> _TASK GOAL_: In the account of the affective writing workshop, whom were the students told to pair up with?

> _PAGE_:
Our class took a definite turn for the art school this week as we undertook an “affective writing workshop”. Our class split up into pairs, with the instruction that we partnered up with the person we “knew least” in class. Once arranged in unfamiliar pairs we then undertook two reflective exercises and were asked to write our responses in silence straight after.

For the first exercise, we were asked to touch fingertips while facing each other, and then close our eyes for a minute in silence. Then, open our eyes while continuing the touch for another minute. At this point it was recommended that we should only make occasional eye contact during this phase, as extended eye contact would make it “weird”. Sounds like an experiment for another time. Anyway, the exercise was quite meditative, and I’ve written my response to it below.

— Exercise 01: at the border of the self and the other —

Past the awkward shuffling, shrugs and laughter.
Exhale.
Breathing.
Sense the space. I start to form a picture from the low ambience around me.
Focus on the touch.
Warmth at my fingertips.
Bright spots of head and energy.
The room feels cooler as I focus on the bright pulses at the end of my reach.

A train rolls past in the distance.

An exhalation from nearby.

Once, years ago, I went to a restaurant that operated in complete darkness. Waiters were blind and at a sudden moment I became aware of all my other senses turning themselves up to previously impossible levels. I can still remember dropping deeper into my own body and feeling a kind of shocked disgust at this sensory overload. My aftershave was overpowering. My shirt sounded too loud. The smell of the food in front of me – lamb, rich and gamey – suffocating.

Thrumming at my fingertips jolts me from this memory. I can feel my partner’s touch oscillate slightly, and the deeper pull of tendon and muscle holding arms outstretched.

Our eyes open.

_

We repeat the exercise but with an adjusted method. This time, one person has their eyes shut and the other has eyes open. The person with eyes open must observe the subject through the lens of their camera phone. For the first minute the subject has eyes closed, then another minute with eyes open. Between the two of them it must be agreed whether the experience will be recorded or not.

> _DATASET EXCERPT_:
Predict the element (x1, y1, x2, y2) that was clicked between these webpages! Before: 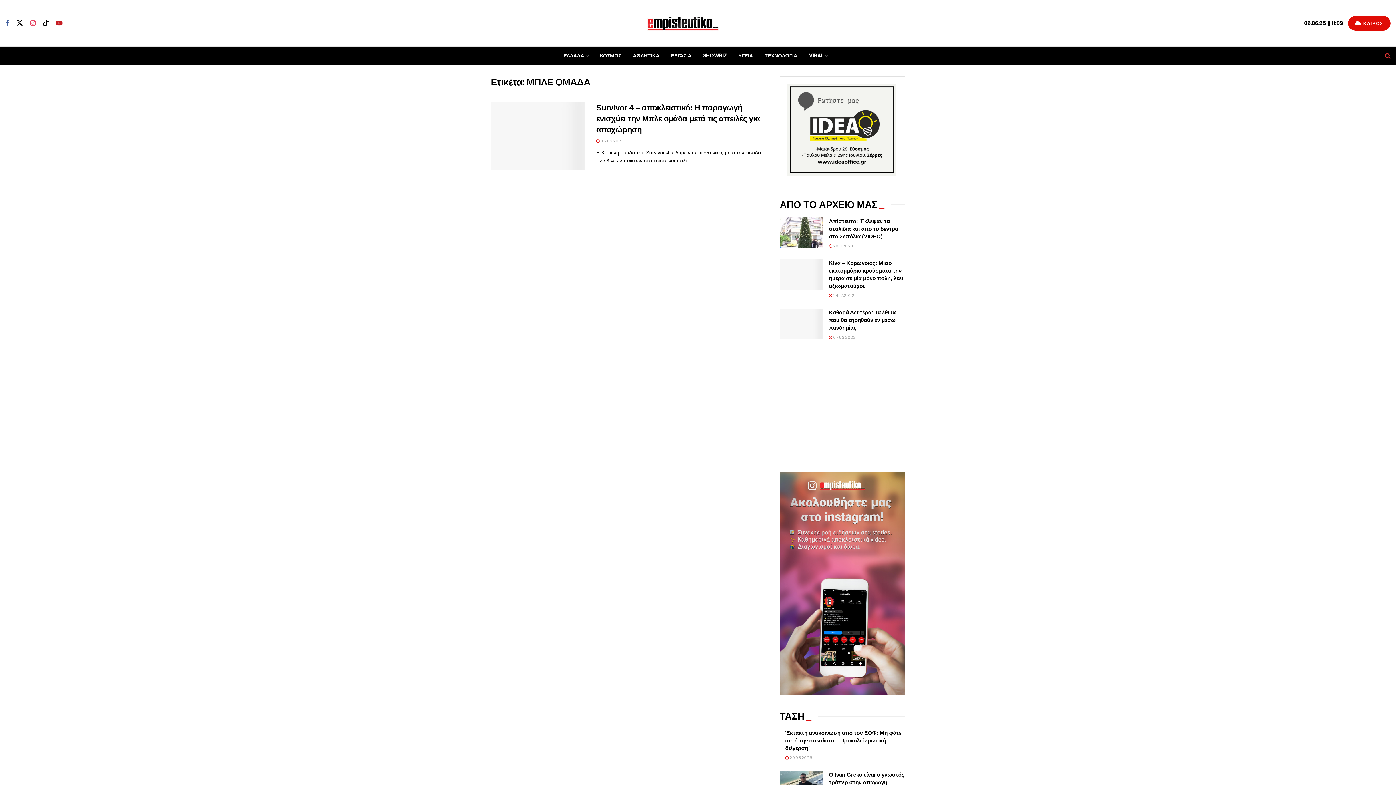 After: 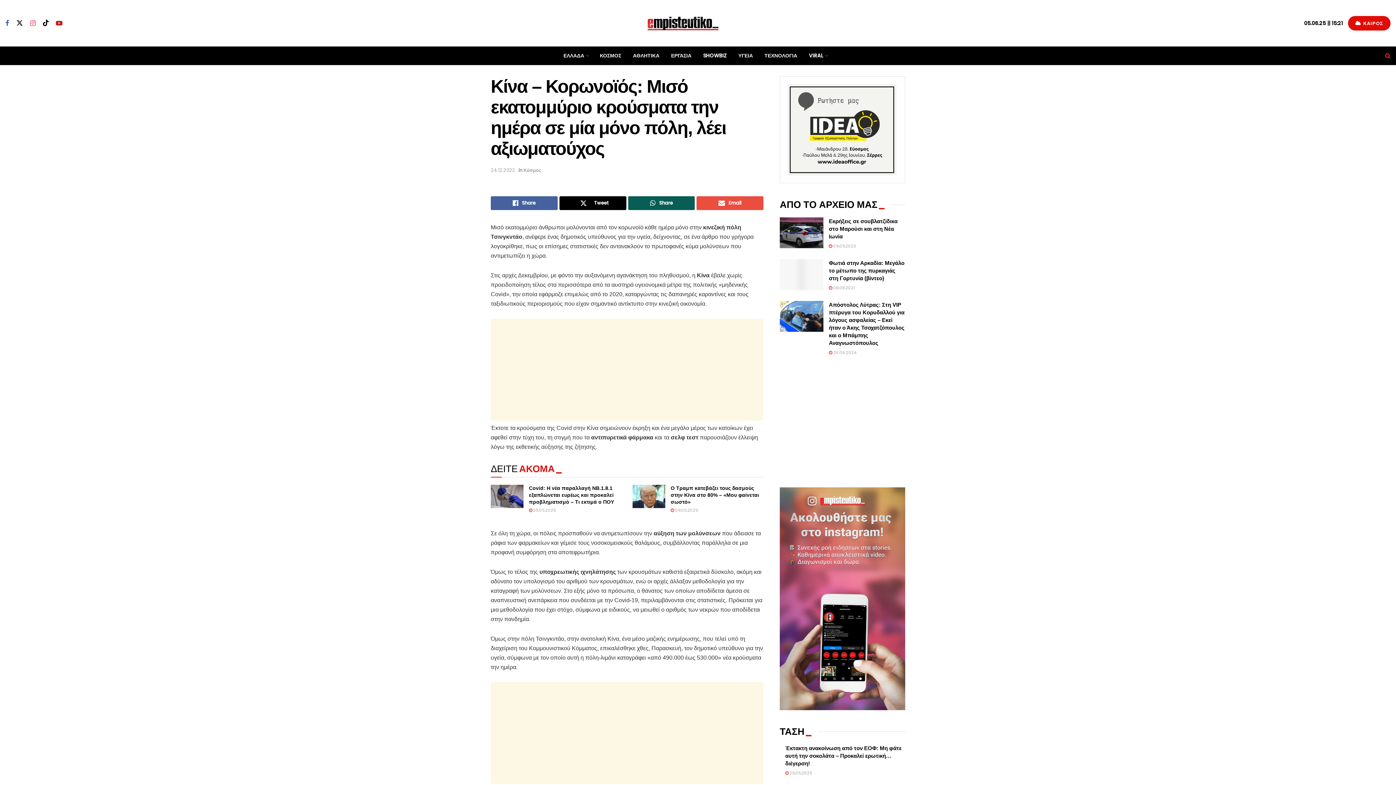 Action: bbox: (829, 292, 854, 298) label:  24.12.2022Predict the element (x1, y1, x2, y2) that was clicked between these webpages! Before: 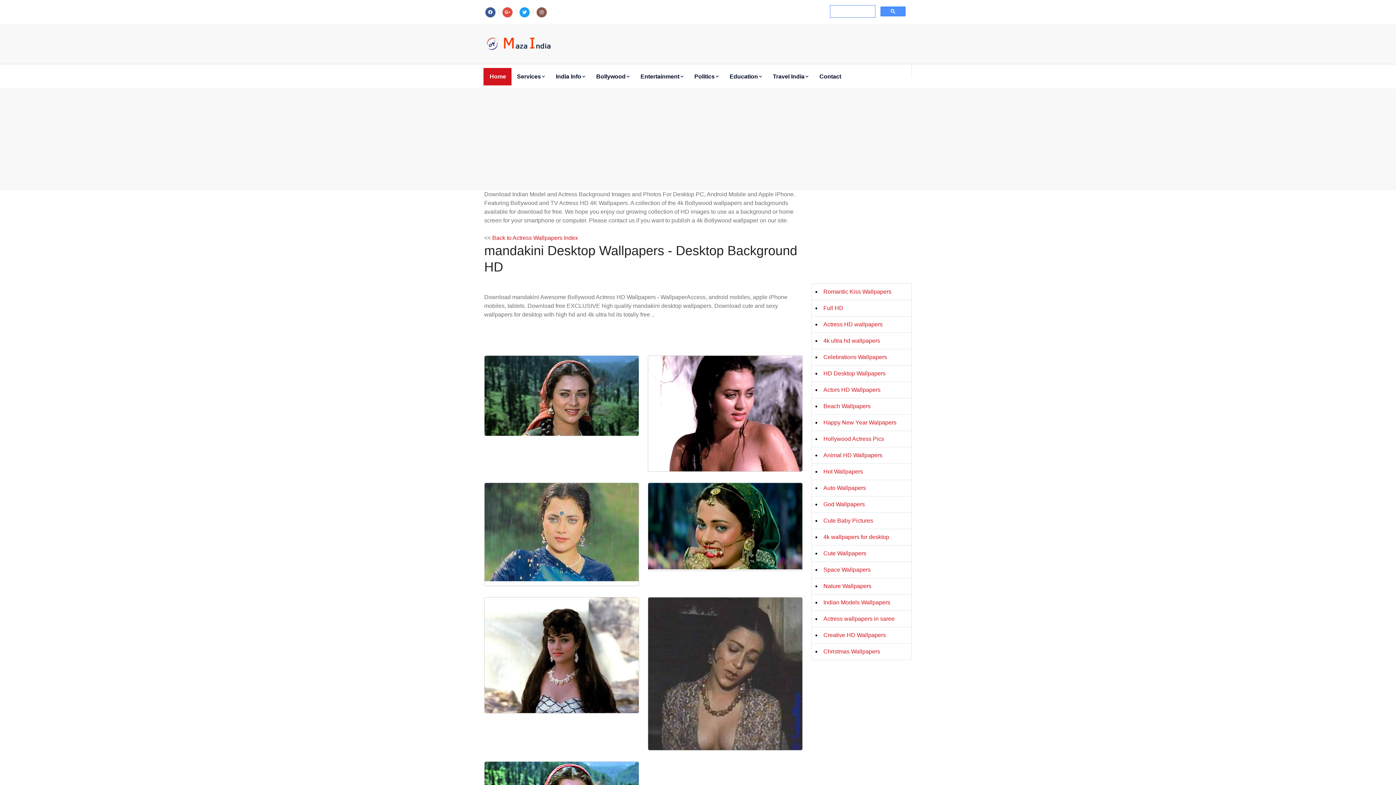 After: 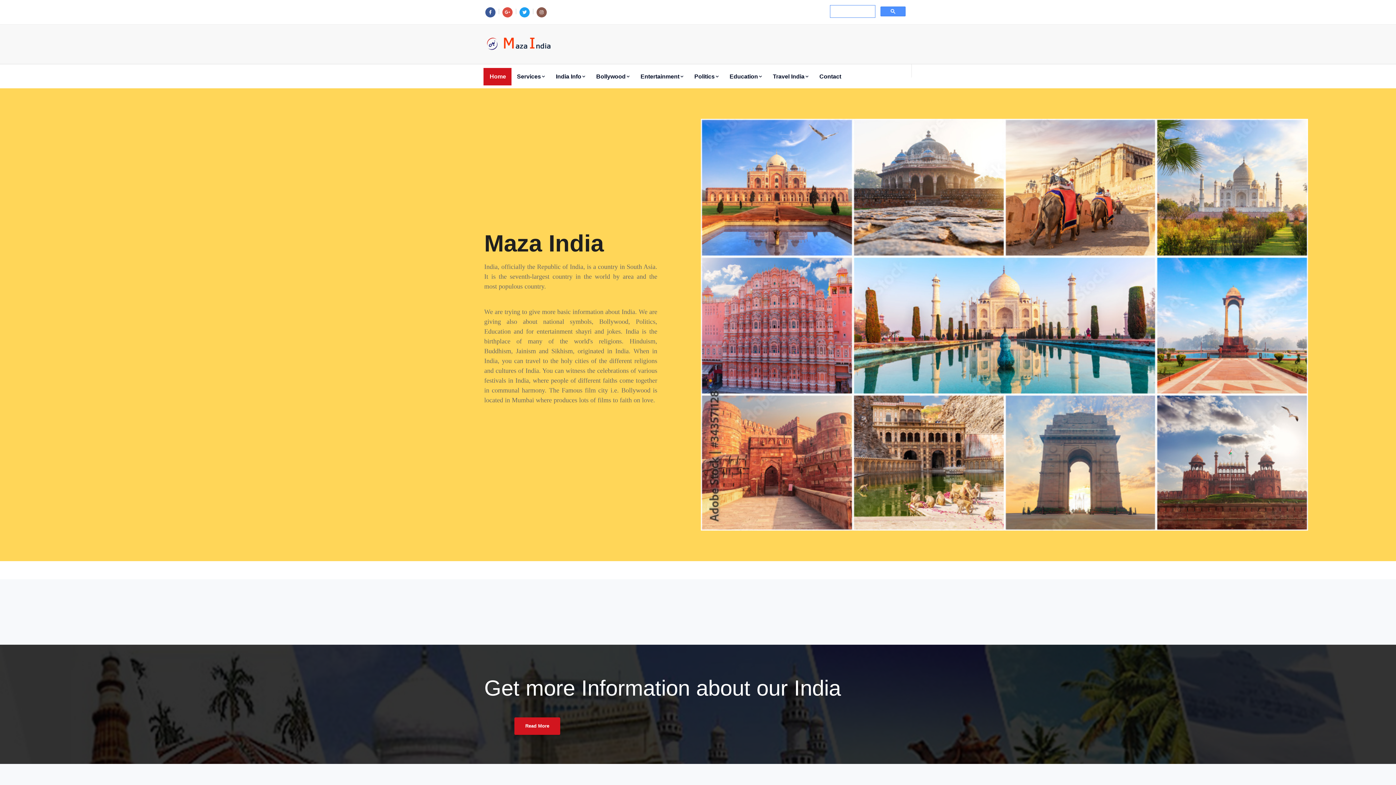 Action: bbox: (484, 32, 557, 56)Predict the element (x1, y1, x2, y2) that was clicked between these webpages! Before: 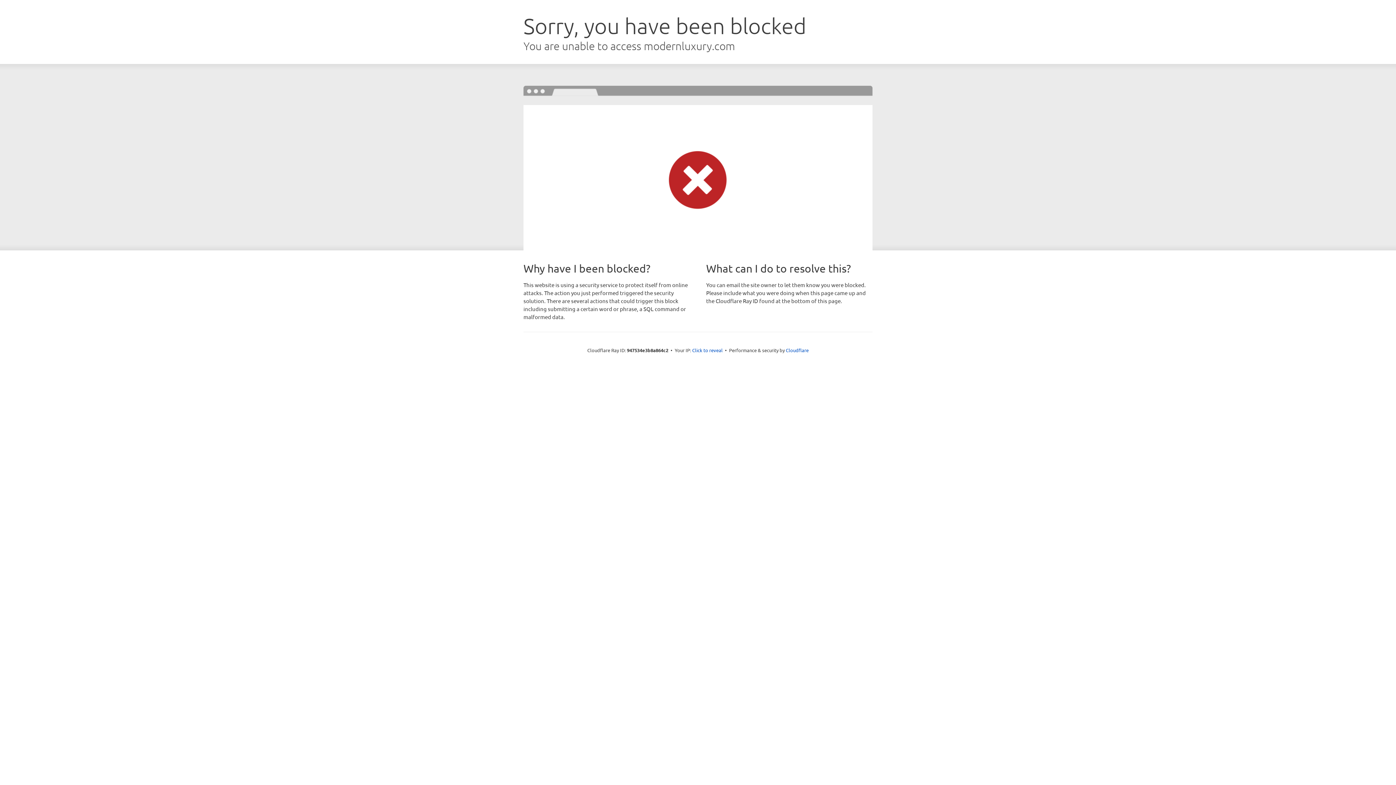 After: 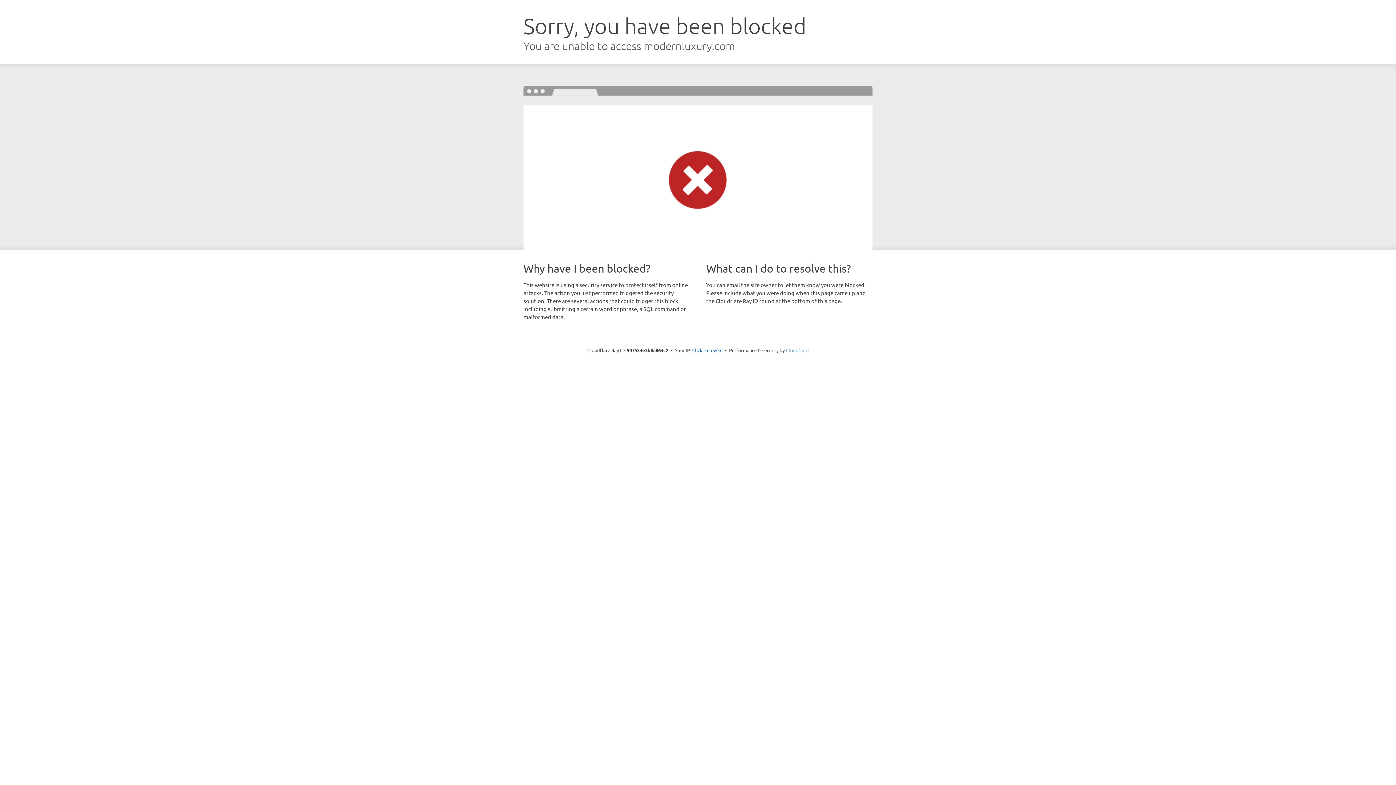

> _COMPLETE RESPONSE_: The person they knew least in the class.